> [AIM]:
Render the lines below as a Markdown table with two columns, Row and Line. Number each line in Row, put its text in Line, and skip any blank lines.

> [ENTRIES SUPPLIED]:
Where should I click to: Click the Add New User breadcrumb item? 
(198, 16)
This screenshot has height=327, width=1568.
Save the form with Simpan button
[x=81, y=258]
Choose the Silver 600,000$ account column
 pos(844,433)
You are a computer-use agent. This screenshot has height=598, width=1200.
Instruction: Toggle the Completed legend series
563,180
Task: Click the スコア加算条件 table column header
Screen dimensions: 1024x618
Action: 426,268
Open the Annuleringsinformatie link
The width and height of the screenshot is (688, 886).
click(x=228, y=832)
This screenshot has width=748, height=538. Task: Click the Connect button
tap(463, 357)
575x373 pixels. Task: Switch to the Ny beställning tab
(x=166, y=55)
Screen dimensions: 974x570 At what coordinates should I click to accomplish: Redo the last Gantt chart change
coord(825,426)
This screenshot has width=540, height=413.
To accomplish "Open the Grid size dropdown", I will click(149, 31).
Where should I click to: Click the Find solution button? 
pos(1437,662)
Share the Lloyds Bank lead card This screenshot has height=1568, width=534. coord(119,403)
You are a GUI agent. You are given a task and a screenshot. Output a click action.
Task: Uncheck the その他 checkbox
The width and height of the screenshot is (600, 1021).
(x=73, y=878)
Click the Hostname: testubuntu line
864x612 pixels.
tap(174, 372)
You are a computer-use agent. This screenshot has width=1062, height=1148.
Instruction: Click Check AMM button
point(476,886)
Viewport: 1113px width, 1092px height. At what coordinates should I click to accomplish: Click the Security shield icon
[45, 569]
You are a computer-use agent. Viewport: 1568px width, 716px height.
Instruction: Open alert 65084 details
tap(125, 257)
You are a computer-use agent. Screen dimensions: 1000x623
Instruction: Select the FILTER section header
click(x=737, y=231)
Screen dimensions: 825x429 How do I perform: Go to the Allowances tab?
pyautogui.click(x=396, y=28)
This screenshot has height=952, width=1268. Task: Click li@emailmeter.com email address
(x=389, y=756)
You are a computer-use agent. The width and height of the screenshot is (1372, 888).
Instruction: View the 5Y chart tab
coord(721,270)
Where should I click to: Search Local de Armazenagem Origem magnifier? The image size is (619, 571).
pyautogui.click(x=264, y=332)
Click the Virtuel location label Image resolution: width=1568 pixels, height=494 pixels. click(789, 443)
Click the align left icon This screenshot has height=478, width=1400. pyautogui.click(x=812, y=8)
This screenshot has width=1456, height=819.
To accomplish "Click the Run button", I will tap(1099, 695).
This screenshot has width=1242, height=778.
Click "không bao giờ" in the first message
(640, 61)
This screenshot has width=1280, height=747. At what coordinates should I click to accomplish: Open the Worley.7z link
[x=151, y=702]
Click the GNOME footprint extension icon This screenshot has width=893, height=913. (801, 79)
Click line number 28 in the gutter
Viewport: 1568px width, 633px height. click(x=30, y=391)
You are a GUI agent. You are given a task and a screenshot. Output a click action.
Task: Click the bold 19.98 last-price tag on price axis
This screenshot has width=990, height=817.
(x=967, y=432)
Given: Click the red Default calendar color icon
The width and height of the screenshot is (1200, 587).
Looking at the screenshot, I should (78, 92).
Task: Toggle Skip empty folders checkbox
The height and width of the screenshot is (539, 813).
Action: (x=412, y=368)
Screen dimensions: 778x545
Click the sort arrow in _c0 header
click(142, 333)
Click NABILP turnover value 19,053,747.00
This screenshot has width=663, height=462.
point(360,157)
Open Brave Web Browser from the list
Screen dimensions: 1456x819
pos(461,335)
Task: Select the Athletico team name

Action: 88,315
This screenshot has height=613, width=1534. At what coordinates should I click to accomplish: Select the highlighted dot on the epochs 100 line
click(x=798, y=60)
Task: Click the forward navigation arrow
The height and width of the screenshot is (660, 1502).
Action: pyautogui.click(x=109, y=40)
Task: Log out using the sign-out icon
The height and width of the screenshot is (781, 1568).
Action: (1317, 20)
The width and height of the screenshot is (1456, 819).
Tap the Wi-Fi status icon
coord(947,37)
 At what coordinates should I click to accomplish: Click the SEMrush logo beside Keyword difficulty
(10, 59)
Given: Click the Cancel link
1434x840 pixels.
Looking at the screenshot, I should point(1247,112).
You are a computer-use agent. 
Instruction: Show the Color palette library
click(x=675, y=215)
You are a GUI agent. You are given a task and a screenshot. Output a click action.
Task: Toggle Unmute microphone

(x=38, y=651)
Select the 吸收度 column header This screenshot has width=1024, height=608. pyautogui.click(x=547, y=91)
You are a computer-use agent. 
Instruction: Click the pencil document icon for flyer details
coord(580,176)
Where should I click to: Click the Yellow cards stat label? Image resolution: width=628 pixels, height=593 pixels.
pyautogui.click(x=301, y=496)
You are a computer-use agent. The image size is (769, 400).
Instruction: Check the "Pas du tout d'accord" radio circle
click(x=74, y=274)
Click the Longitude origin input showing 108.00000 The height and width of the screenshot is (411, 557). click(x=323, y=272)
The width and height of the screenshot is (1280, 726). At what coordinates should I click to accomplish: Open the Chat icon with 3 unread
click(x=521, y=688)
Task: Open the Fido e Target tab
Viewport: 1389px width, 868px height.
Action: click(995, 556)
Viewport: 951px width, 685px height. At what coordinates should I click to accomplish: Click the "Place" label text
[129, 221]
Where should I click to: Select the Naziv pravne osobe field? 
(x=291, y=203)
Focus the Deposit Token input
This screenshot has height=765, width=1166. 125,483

> [RESULT OF THIS TASK]:
| Row | Line |
|---|---|
| 1 | Where should I click to: Click the Add New User breadcrumb item?  |
| 2 | (198, 16) |
| 3 | This screenshot has height=327, width=1568. |
| 4 | Save the form with Simpan button |
| 5 | [x=81, y=258] |
| 6 | Choose the Silver 600,000$ account column |
| 7 |  pos(844,433) |
| 8 | You are a computer-use agent. This screenshot has height=598, width=1200. |
| 9 | Instruction: Toggle the Completed legend series |
| 10 | 563,180 |
| 11 | Task: Click the スコア加算条件 table column header |
| 12 | Screen dimensions: 1024x618 |
| 13 | Action: 426,268 |
| 14 | Open the Annuleringsinformatie link |
| 15 | The width and height of the screenshot is (688, 886). |
| 16 | click(x=228, y=832) |
| 17 | This screenshot has width=748, height=538. Task: Click the Connect button |
| 18 | tap(463, 357) |
| 19 | 575x373 pixels. Task: Switch to the Ny beställning tab |
| 20 | (x=166, y=55) |
| 21 | Screen dimensions: 974x570 At what coordinates should I click to accomplish: Redo the last Gantt chart change |
| 22 | coord(825,426) |
| 23 | This screenshot has width=540, height=413. |
| 24 | To accomplish "Open the Grid size dropdown", I will click(149, 31). |
| 25 | Where should I click to: Click the Find solution button?  |
| 26 | pos(1437,662) |
| 27 | Share the Lloyds Bank lead card This screenshot has height=1568, width=534. coord(119,403) |
| 28 | You are a GUI agent. You are given a task and a screenshot. Output a click action. |
| 29 | Task: Uncheck the その他 checkbox |
| 30 | The width and height of the screenshot is (600, 1021). |
| 31 | (x=73, y=878) |
| 32 | Click the Hostname: testubuntu line |
| 33 | 864x612 pixels. |
| 34 | tap(174, 372) |
| 35 | You are a computer-use agent. This screenshot has width=1062, height=1148. |
| 36 | Instruction: Click Check AMM button |
| 37 | point(476,886) |
| 38 | Viewport: 1113px width, 1092px height. At what coordinates should I click to accomplish: Click the Security shield icon |
| 39 | [45, 569] |
| 40 | You are a computer-use agent. Viewport: 1568px width, 716px height. |
| 41 | Instruction: Open alert 65084 details |
| 42 | tap(125, 257) |
| 43 | You are a computer-use agent. Screen dimensions: 1000x623 |
| 44 | Instruction: Select the FILTER section header |
| 45 | click(x=737, y=231) |
| 46 | Screen dimensions: 825x429 How do I perform: Go to the Allowances tab? |
| 47 | pyautogui.click(x=396, y=28) |
| 48 | This screenshot has height=952, width=1268. Task: Click li@emailmeter.com email address |
| 49 | (x=389, y=756) |
| 50 | You are a computer-use agent. The width and height of the screenshot is (1372, 888). |
| 51 | Instruction: View the 5Y chart tab |
| 52 | coord(721,270) |
| 53 | Where should I click to: Search Local de Armazenagem Origem magnifier? The image size is (619, 571). |
| 54 | pyautogui.click(x=264, y=332) |
| 55 | Click the Virtuel location label Image resolution: width=1568 pixels, height=494 pixels. click(789, 443) |
| 56 | Click the align left icon This screenshot has height=478, width=1400. pyautogui.click(x=812, y=8) |
| 57 | This screenshot has width=1456, height=819. |
| 58 | To accomplish "Click the Run button", I will tap(1099, 695). |
| 59 | This screenshot has width=1242, height=778. |
| 60 | Click "không bao giờ" in the first message |
| 61 | (640, 61) |
| 62 | This screenshot has width=1280, height=747. At what coordinates should I click to accomplish: Open the Worley.7z link |
| 63 | [x=151, y=702] |
| 64 | Click the GNOME footprint extension icon This screenshot has width=893, height=913. (801, 79) |
| 65 | Click line number 28 in the gutter |
| 66 | Viewport: 1568px width, 633px height. click(x=30, y=391) |
| 67 | You are a GUI agent. You are given a task and a screenshot. Output a click action. |
| 68 | Task: Click the bold 19.98 last-price tag on price axis |
| 69 | This screenshot has width=990, height=817. |
| 70 | (x=967, y=432) |
| 71 | Given: Click the red Default calendar color icon |
| 72 | The width and height of the screenshot is (1200, 587). |
| 73 | Looking at the screenshot, I should (78, 92). |
| 74 | Task: Toggle Skip empty folders checkbox |
| 75 | The height and width of the screenshot is (539, 813). |
| 76 | Action: (x=412, y=368) |
| 77 | Screen dimensions: 778x545 |
| 78 | Click the sort arrow in _c0 header |
| 79 | click(142, 333) |
| 80 | Click NABILP turnover value 19,053,747.00 |
| 81 | This screenshot has width=663, height=462. |
| 82 | point(360,157) |
| 83 | Open Brave Web Browser from the list |
| 84 | Screen dimensions: 1456x819 |
| 85 | pos(461,335) |
| 86 | Task: Select the Athletico team name |
| 87 | Action: 88,315 |
| 88 | This screenshot has height=613, width=1534. At what coordinates should I click to accomplish: Select the highlighted dot on the epochs 100 line |
| 89 | click(x=798, y=60) |
| 90 | Task: Click the forward navigation arrow |
| 91 | The height and width of the screenshot is (660, 1502). |
| 92 | Action: pyautogui.click(x=109, y=40) |
| 93 | Task: Log out using the sign-out icon |
| 94 | The height and width of the screenshot is (781, 1568). |
| 95 | Action: (1317, 20) |
| 96 | The width and height of the screenshot is (1456, 819). |
| 97 | Tap the Wi-Fi status icon |
| 98 | coord(947,37) |
| 99 |  At what coordinates should I click to accomplish: Click the SEMrush logo beside Keyword difficulty |
| 100 | (10, 59) |
| 101 | Given: Click the Cancel link |
| 102 | 1434x840 pixels. |
| 103 | Looking at the screenshot, I should point(1247,112). |
| 104 | You are a computer-use agent.  |
| 105 | Instruction: Show the Color palette library |
| 106 | click(x=675, y=215) |
| 107 | You are a GUI agent. You are given a task and a screenshot. Output a click action. |
| 108 | Task: Toggle Unmute microphone |
| 109 | (x=38, y=651) |
| 110 | Select the 吸收度 column header This screenshot has width=1024, height=608. pyautogui.click(x=547, y=91) |
| 111 | You are a computer-use agent.  |
| 112 | Instruction: Click the pencil document icon for flyer details |
| 113 | coord(580,176) |
| 114 | Where should I click to: Click the Yellow cards stat label? Image resolution: width=628 pixels, height=593 pixels. |
| 115 | pyautogui.click(x=301, y=496) |
| 116 | You are a computer-use agent. The image size is (769, 400). |
| 117 | Instruction: Check the "Pas du tout d'accord" radio circle |
| 118 | click(x=74, y=274) |
| 119 | Click the Longitude origin input showing 108.00000 The height and width of the screenshot is (411, 557). click(x=323, y=272) |
| 120 | The width and height of the screenshot is (1280, 726). At what coordinates should I click to accomplish: Open the Chat icon with 3 unread |
| 121 | click(x=521, y=688) |
| 122 | Task: Open the Fido e Target tab |
| 123 | Viewport: 1389px width, 868px height. |
| 124 | Action: click(995, 556) |
| 125 | Viewport: 951px width, 685px height. At what coordinates should I click to accomplish: Click the "Place" label text |
| 126 | [129, 221] |
| 127 | Where should I click to: Select the Naziv pravne osobe field?  |
| 128 | (x=291, y=203) |
| 129 | Focus the Deposit Token input |
| 130 | This screenshot has height=765, width=1166. 125,483 |